Although the forward-looking statements contained in this document are based upon assumptions which Management believes to be reasonable, the Company cannot assure investors that actual results will be consistent with these forward-looking statements. With respect to forward-looking statements contained in this document, Parex has made assumptions regarding, among other things: current and anticipated commodity prices and royalty regimes; availability of skilled labour; timing and amount of capital expenditures; future exchange rates; the price of oil, including the anticipated Brent oil price; the impact of increasing competition; conditions in general economic and financial markets; availability of drilling and related equipment; effects of regulation by governmental agencies; receipt of partner, regulatory and community approvals; royalty rates, future operating costs; effects of regulation by governmental agencies; uninterrupted access to areas of Parex’ operations and infrastructure; recoverability of reserves and future production rates; the status of litigation; timing of drilling and completion of wells; on-stream timing of production from successful exploration wells; operational performance of non-operated producing fields; pipeline capacity; that Parex will have sufficient cash flow, debt or equity sources or other financial resources required to fund its capital and operating expenditures and requirements as needed; that Parex’ conduct and results of operations will be consistent with its expectations; that Parex will have the ability to develop its oil and gas properties in the manner currently contemplated; that Parex’ evaluation of its existing portfolio of development and exploration opportunities is not consistent with its expectations; anticipated operating netbacks, G&A, finance expenses and tax expenses; current or, where applicable, proposed industry conditions, laws and regulations will continue in effect or as anticipated as described herein; that the estimates of Parex’ reserves volumes and the assumptions related thereto (including commodity prices and development costs) are accurate in all material respects; that Parex will be able to obtain contract extensions or fulfill the contractual obligations required to retain its rights to explore, develop and exploit any of its undeveloped properties; and other matters.
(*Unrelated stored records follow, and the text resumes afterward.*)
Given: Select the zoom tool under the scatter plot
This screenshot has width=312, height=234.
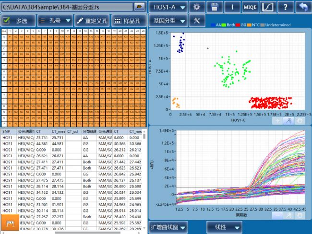Looking at the screenshot, I should click(x=289, y=121).

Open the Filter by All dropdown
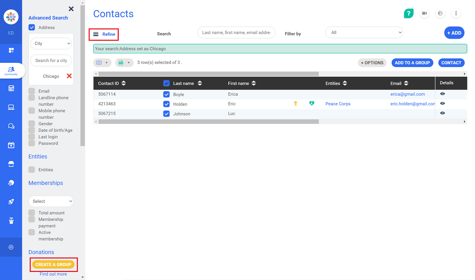(x=364, y=32)
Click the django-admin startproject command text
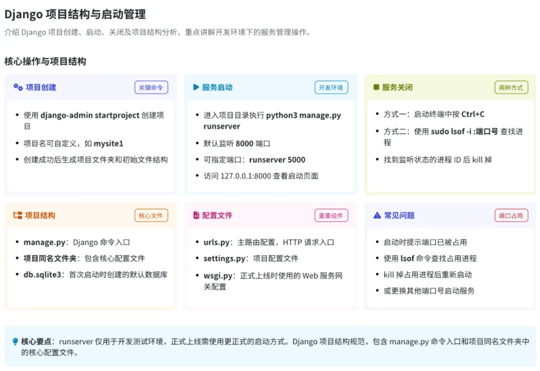The width and height of the screenshot is (540, 371). tap(90, 115)
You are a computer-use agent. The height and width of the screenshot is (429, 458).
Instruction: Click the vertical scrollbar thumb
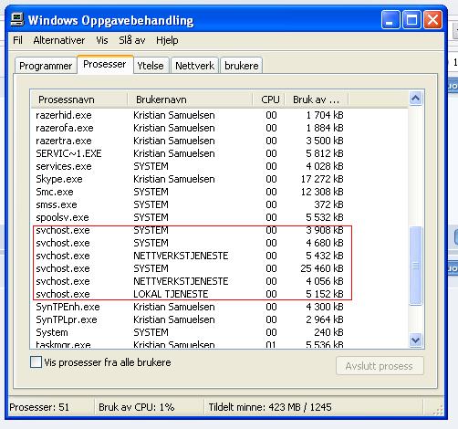(x=415, y=266)
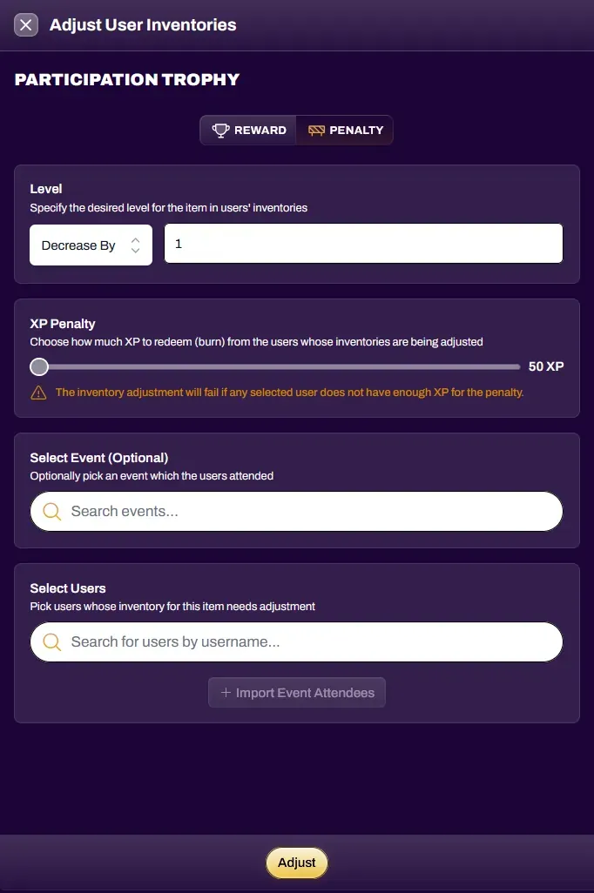The width and height of the screenshot is (594, 893).
Task: Click the XP Penalty slider track
Action: point(275,366)
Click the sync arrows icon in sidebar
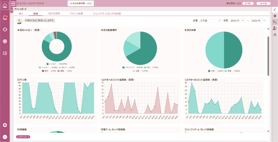 [5, 30]
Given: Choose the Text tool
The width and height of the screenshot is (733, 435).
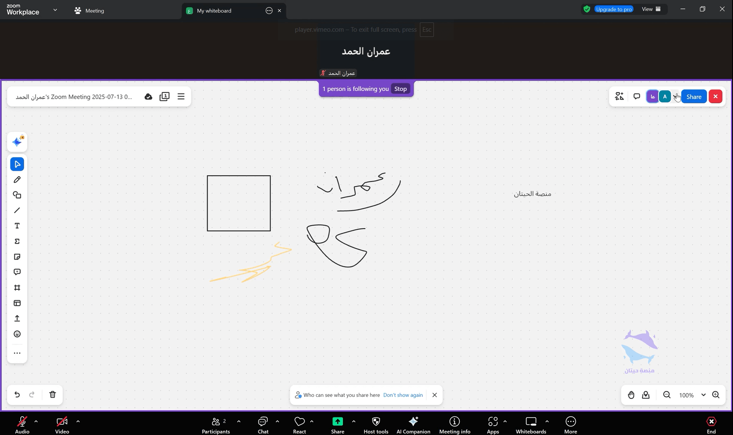Looking at the screenshot, I should click(x=17, y=226).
Management has included the above summary of assumptions and risks related to forward-looking information provided in this document in order to provide shareholders with a more complete perspective on Parex’ current and future operations and such information may not be appropriate for other purposes. Parex’ actual results, performance or achievement could differ materially from those expressed in, or implied by, these forward-looking statements and, accordingly, no assurance can be given that any of the events anticipated by the forward-looking statements will transpire or occur, or if any of them do, what benefits Parex will derive. These forward-looking statements are made as of the date of this document and Parex disclaims any intent or obligation to update publicly any forward-looking statements, whether as a result of new information, future events or results or otherwise, other than as required by applicable securities laws.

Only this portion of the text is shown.